[Extracted data entries]

=====

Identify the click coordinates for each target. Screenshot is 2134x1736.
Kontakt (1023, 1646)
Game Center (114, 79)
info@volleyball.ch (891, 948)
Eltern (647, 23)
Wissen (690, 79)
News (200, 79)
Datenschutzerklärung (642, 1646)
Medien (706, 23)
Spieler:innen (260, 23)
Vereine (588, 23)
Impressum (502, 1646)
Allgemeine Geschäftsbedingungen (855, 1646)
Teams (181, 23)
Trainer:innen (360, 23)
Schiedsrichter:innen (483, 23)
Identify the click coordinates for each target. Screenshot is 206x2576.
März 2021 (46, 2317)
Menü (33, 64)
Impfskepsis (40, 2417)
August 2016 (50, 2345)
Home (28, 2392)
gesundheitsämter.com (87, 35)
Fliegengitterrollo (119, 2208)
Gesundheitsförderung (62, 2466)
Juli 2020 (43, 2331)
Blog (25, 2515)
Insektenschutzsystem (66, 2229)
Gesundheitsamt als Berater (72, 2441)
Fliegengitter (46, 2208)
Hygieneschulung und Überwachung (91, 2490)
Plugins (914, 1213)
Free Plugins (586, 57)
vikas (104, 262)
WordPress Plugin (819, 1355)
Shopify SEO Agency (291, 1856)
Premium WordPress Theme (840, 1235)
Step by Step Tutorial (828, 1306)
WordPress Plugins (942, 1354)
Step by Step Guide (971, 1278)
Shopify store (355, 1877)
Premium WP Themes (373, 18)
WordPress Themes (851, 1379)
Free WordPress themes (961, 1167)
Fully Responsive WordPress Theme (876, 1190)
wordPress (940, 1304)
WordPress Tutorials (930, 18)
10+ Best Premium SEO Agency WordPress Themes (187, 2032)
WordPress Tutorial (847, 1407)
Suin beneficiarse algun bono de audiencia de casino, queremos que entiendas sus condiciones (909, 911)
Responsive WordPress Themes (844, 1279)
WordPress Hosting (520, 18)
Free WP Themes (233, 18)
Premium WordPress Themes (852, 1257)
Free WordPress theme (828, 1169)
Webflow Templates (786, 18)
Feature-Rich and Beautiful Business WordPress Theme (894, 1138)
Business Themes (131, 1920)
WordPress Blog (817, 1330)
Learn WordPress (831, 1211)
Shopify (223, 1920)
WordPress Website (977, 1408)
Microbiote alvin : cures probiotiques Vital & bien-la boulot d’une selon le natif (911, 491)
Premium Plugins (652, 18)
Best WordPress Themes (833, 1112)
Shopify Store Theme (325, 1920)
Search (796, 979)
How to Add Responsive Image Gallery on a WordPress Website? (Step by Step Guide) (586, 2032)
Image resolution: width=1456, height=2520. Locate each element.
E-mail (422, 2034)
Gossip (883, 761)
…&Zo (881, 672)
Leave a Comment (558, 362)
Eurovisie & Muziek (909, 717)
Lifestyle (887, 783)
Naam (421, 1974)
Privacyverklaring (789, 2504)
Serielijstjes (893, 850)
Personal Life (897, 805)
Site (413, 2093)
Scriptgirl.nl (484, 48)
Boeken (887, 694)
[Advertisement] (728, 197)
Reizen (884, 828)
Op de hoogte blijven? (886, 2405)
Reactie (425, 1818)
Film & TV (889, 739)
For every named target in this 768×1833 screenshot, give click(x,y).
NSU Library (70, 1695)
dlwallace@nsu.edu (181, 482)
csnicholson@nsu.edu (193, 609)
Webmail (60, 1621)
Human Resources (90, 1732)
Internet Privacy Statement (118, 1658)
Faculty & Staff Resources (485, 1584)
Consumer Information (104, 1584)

=====

*THE TASK:* From the line containing "Webflow Templates (786, 18)" to the final line of the data above, transcribe every line exactly and nothing more.

*ANSWER BOX:*
Webflow Templates (786, 18)
Feature-Rich and Beautiful Business WordPress Theme (894, 1138)
Business Themes (131, 1920)
WordPress Blog (817, 1330)
Learn WordPress (831, 1211)
Shopify (223, 1920)
WordPress Website (977, 1408)
Microbiote alvin : cures probiotiques Vital & bien-la boulot d’une selon le natif (911, 491)
Premium Plugins (652, 18)
Best WordPress Themes (833, 1112)
Shopify Store Theme (325, 1920)
Search (796, 979)
How to Add Responsive Image Gallery on a WordPress Website? (Step by Step Guide) (586, 2032)
Image resolution: width=1456, height=2520. Locate each element.
E-mail (422, 2034)
Gossip (883, 761)
…&Zo (881, 672)
Leave a Comment (558, 362)
Eurovisie & Muziek (909, 717)
Lifestyle (887, 783)
Naam (421, 1974)
Privacyverklaring (789, 2504)
Serielijstjes (893, 850)
Personal Life (897, 805)
Site (413, 2093)
Scriptgirl.nl (484, 48)
Boeken (887, 694)
[Advertisement] (728, 197)
Reizen (884, 828)
Op de hoogte blijven? (886, 2405)
Reactie (425, 1818)
Film & TV (889, 739)
For every named target in this 768×1833 screenshot, give click(x,y).
NSU Library (70, 1695)
dlwallace@nsu.edu (181, 482)
csnicholson@nsu.edu (193, 609)
Webmail (60, 1621)
Human Resources (90, 1732)
Internet Privacy Statement (118, 1658)
Faculty & Staff Resources (485, 1584)
Consumer Information (104, 1584)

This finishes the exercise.